Registered a bad deployment? No problem. With only a few clicks you can quickly roll out a previously healthy deployment without developer intervention.
Crash Reporting: Detect Bad Deployments Early and Avoid Vague Error Messages
Software crashes and performance problems caused by poor deployments are elusive. Inaccessible log files bury important information behind vague error reports like “Deployment failed.” The truth is, the more information surfaced about problems, the better. Enter Crash Reporting.
Crash reporting software closes the feedback loop between developer and customer by providing details like the stack trace. For example, Raygun features deployment tracking which will alert you to unusual error spikes after a deployment and even tell you which version introduced issues. Fixing errors becomes much faster.

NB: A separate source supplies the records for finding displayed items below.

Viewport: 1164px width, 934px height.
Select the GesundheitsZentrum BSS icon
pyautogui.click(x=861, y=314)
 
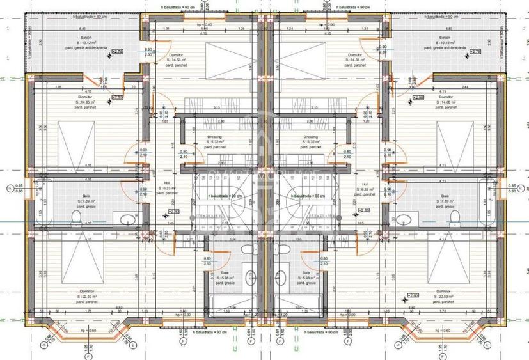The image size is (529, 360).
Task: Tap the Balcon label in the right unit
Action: point(446,38)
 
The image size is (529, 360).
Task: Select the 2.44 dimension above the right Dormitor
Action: point(446,86)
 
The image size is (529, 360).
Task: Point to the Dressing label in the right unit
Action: point(312,136)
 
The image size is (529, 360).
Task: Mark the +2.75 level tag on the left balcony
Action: point(116,51)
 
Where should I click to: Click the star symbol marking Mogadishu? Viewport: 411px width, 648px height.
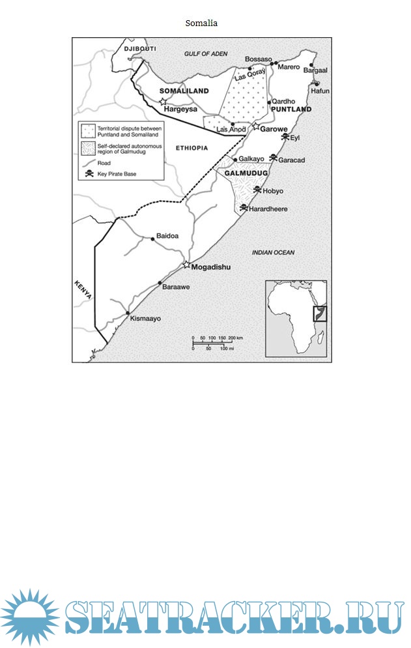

In Knight’s case, error reports highlighting the bad deployment landed in employee’s inboxes but weren’t marked as “critical,” meaning the emails went unopened. Crash and error reporting distils error reports into just one digest.
While crash reporting is great for critical problems, it doesn’t tell the complete story of other non-critical problems that frustrate customers. What can you do to tell a better story of a customer’s experience?
Analytics Software: Understand the Bigger Picture
Analytics help you to visualize high-level problems so developers can work towards low-level solutions. The data that analytics surfaces can not only tell you the hard numbers like purchases made but also the harder to measure metrics like user retention. Analytics software, like Real User Monitoring, will show you exactly where performance problems lie and what you can do to fix them.
Using analytics in your product will help over time to paint the bigger picture if you’ve made a bad deployment or not. Good analytics tools will allow you to become even more granular – even down to the affected user.
Application Performance Management (APM) Tools: Know Your Environment
You’ve just deployed a new feature that brought in a lot of new customers. That’s great! But can your infrastructure handle the volume of new customers, all navigating through your software?
If your infrastructure wasn’t ready, you might get a few customers taking to social media asking about slow load times on your website. Raising the issue with the development team could result in the answer: “I don’t know, it’s a problem with the servers… I think?”
APM tools help to shed light on the black boxes that are your servers. Sometimes the problem is not a bug in the code but the environment in which it lives. APM tools give you insights into if it was the deployment that was bad or just the nature of the environment in which it lives.
ChatOps Tools: Get Notified Faster
ChatOps tools like Slack and Hipchat are great for internal team communication, but they have grown well beyond that. They can now integrate with your other software deployment tools for better communication.
Want to know when your servers are under heavy load? You no longer need to stare at ever changing numbers in the hopes of spotting a problem. Setup conditions and integrate your ChatOps tool with your analytics software. Your analytics or APM tools tell you automatically when something needs your attention. ChatOps tools alert you automatically to problems.
Software Deployment Tools Make Your Life Easier
It’s all about having your software tell you what’s wrong, so your customers don’t have to. As Doug Seven explains, “It’s not enough to build great software and test it; you also have to ensure it is delivered to market correctly so that your customers get the value you are delivering (and so you don’t bankrupt your company).”